## Given task
Rewrite the lines from the one containing "Bergblick Alpakas (406, 610)" through the end of the records, inclusive, swapping "Atendimento" for "Suporte" and keeping everything else as it is. Leave the pictures out of your answer.

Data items
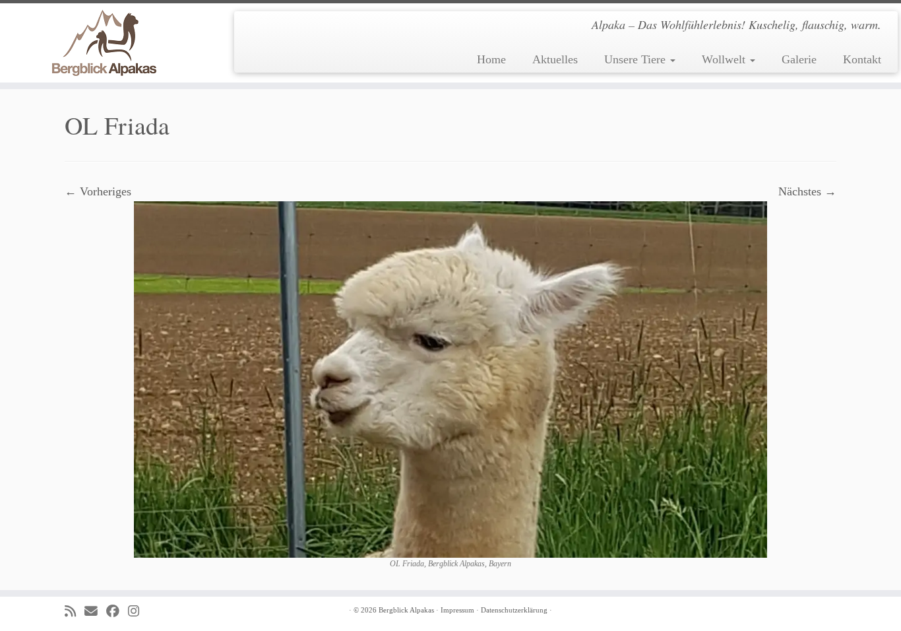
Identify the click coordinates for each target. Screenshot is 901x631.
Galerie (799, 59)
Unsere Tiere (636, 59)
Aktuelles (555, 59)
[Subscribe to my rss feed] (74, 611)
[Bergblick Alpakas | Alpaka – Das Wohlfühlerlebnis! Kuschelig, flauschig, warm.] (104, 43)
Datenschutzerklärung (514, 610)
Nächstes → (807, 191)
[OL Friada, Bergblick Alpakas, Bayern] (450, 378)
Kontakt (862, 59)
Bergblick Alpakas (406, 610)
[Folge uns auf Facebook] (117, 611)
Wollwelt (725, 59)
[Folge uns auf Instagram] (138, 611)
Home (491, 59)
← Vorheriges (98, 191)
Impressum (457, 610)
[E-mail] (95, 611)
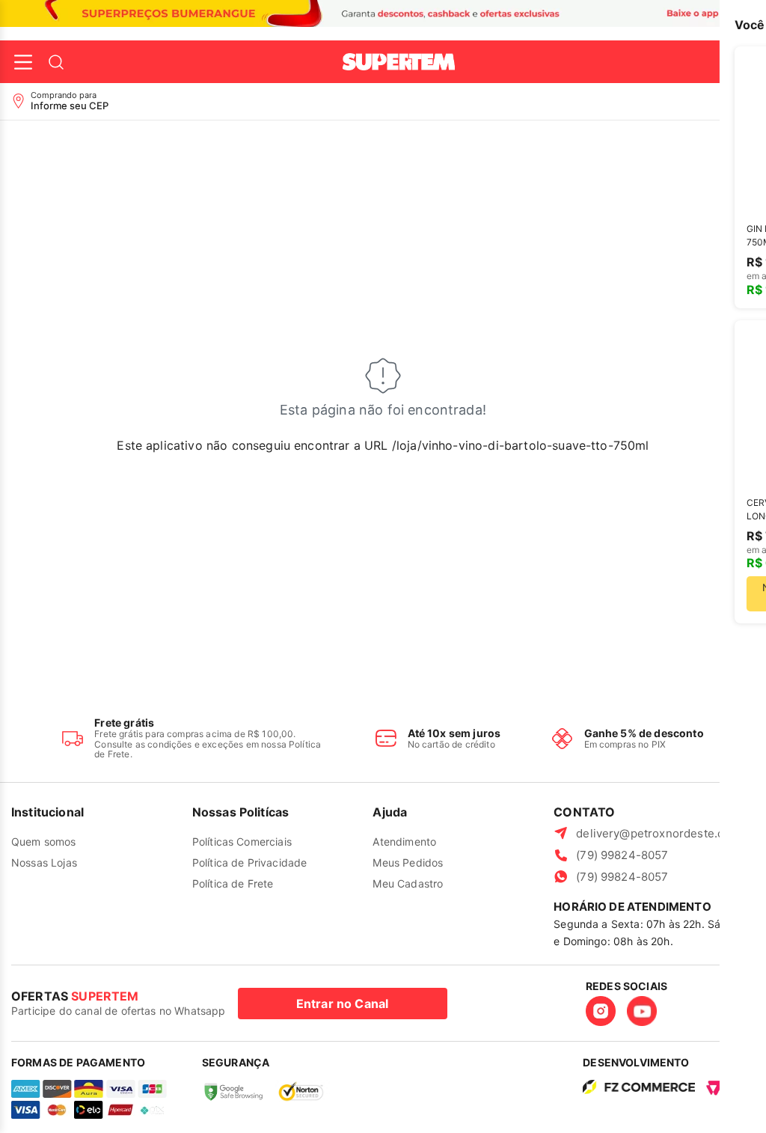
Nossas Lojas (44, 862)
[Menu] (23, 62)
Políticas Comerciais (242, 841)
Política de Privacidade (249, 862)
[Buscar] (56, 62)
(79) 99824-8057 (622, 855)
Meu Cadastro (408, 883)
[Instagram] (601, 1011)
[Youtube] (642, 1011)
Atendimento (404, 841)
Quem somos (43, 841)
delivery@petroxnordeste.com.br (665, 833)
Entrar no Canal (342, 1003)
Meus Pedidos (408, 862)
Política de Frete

## Answer to the exercise
Bergblick Alpakas (406, 610)
[Folge uns auf Facebook] (117, 611)
Wollwelt (725, 59)
[Folge uns auf Instagram] (138, 611)
Home (491, 59)
← Vorheriges (98, 191)
Impressum (457, 610)
[E-mail] (95, 611)
Nossas Lojas (44, 862)
[Menu] (23, 62)
Políticas Comerciais (242, 841)
Política de Privacidade (249, 862)
[Buscar] (56, 62)
(79) 99824-8057 (622, 855)
Meu Cadastro (408, 883)
[Instagram] (601, 1011)
[Youtube] (642, 1011)
Suporte (404, 841)
Quem somos (43, 841)
delivery@petroxnordeste.com.br (665, 833)
Entrar no Canal (342, 1003)
Meus Pedidos (408, 862)
Política de Frete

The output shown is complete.